Wednesday, May 11, 2011

Very Interesting Take on "Flyjin" & One More

The Flyjin phenomenon in Japan has many facets. Generally speaking, Flyjin is a term used as a play on words in Japan. Gaijin is the word for foreigner. "Gai" means "outside" and "jin" means "person." So Gaijin means outside person or foreigner.
The Flyjin came in as an insult and joke deriding many of these foreigners who panicked and left places like Tokyo and Nagoya during the Fukushima accident. It is especially a dig at those who panicked and left co-workers, friends and neighbors (lovers too) holding the bag. It is not targeted at the foreigners who were in the disaster areas who left Japan. Only foreigners who were hundreds of miles away who panicked and fled - many even though their own embassies told them Tokyo was safe.

Nikkei Newspaper, though, has an article about foreigners who have left Japan that is looking at the problem from a totally different perspective. Even though many Flyjin get their feathers ruffled at the insinuation that they showed poor leadership and weak crisis assessment abilities, this article deals with a completely different segment of the foreigner in Japan market. It actually deals with a much larger workforce in Japan than the few westerners (who will most assuredly get angry about this article) that have been brought up in a society that makes people think they are entitled to everything.    
The title of the article asks Japanese people, "Do you think that only Japanese workers can protect your workplace?" From Nikkei:

Many foreigners left their workplaces after the earthquake and due to (Fukushima) nuclear problems. This leaves us with many issues to consider. The reality of the situation in the workplace is that we (Japanese) have been using this (cheap) foreign labor selfishly. Perhaps it is time to consider how these foreign laborers are placed and viewed in Japanese society. Now could be a good time to consider this issue.
Japanese factories have a serious problem without cheap foreign labor
The article goes on to discuss how, due to a rapidly aging population and declining birth rate, Japan desperately needs these people to perform manual labor duties in order for the Japanese economy to run.
While many foreigners might cheer and raise their fists reading this and scream, "Right on! We are taken advantage of in the workplace!" This article is generally not about the highly paid westerners working in Japan. No. Not hardly. It is an article discussing a much larger and much more important labor force in Japan: cheap manual labor from China, Pakistan, Iran and many other southeast Asian nations.
It continues on talking about how Japan must open up more and take better care of these people who come to earn a living in Japan. They are not just cheap labor, they are a critical and important part of the labor equation for a healthy Japanese economy.
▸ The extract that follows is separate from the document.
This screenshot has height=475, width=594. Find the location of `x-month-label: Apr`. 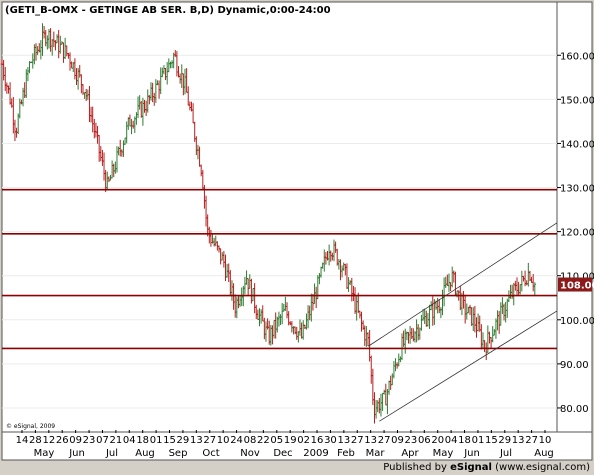

x-month-label: Apr is located at coordinates (410, 454). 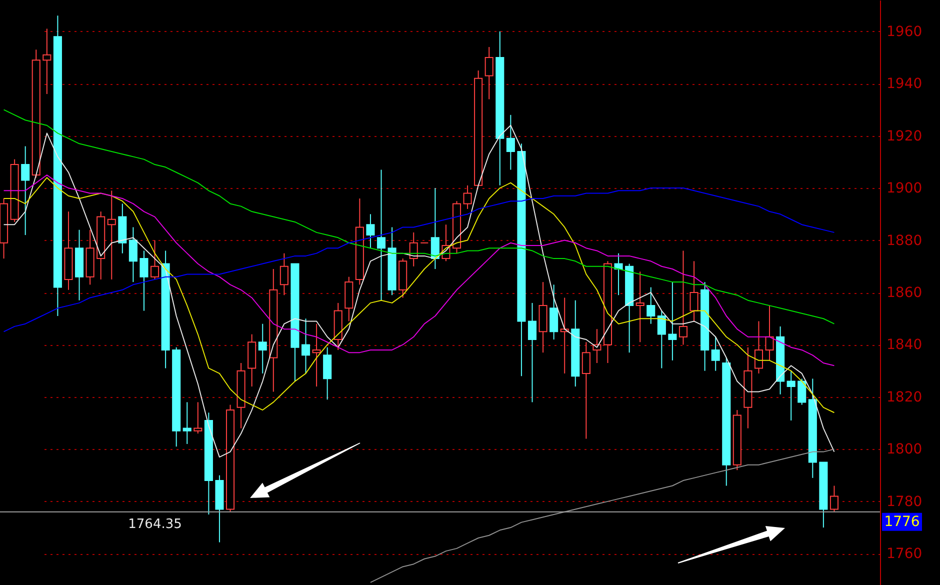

They deserve to be treated better.
The other story I wanted to mention was about a president of a factory in the Fukushima area that hired many of these people as cheap labor from China.
Because of a bad past history and, in many cases, the Japanese management taking advantage of cheap foreign labor like mentioned above (but, then again, in what country don't they do that?) Japan and Japanese companies often have a bad reputation amongst Chinese workers. 
It is most likely deserved in many cases.
But there's a story about a Japanese president of a factory that risked his life to save some Chinese factory workers who were staying at the company dormitory near Miyagi or Fukushima when the earthquake and  tsunami hit. 
Anyway, this president heard about the tsunami warnings and realized that he had several Chinese workers staying at the company dormitory and that this dormitory was in the path of the tsunami. People were told to evacuate immediately and head for higher ground. But the president knew that these workers wouldn't understand the announcements and so he risked his life and drove full speed ahead to the dorm and got those workers out of there and saved their lives.
Soon after the Chinese workers left Japan (because of Fukushima) but, according to the article, they reported back in China that, "Not all Japanese company president's are bad guys" and that their company president risked his life to save theirs and they were grateful.
I looked for the article about this story, but am unable to find it. If I find it later, I will paste it into this post.
The moral of the story? Not all Japanese bosses are bad guys. Not all Flyjins are westerners and not all of them are bad guys either.


Marc Sheffner said...

Moral of the story? If you get a chance, risk your life for some Chinese employees. It's good PR!
Jus' kidding.
Nice story, one well worth spreading the word about. And if you (or anyone) finds a link to the original story, I hope you will post it here.

Anonymous said...

Right - this man is a hero. He perished in the tsunami after saving his trainees.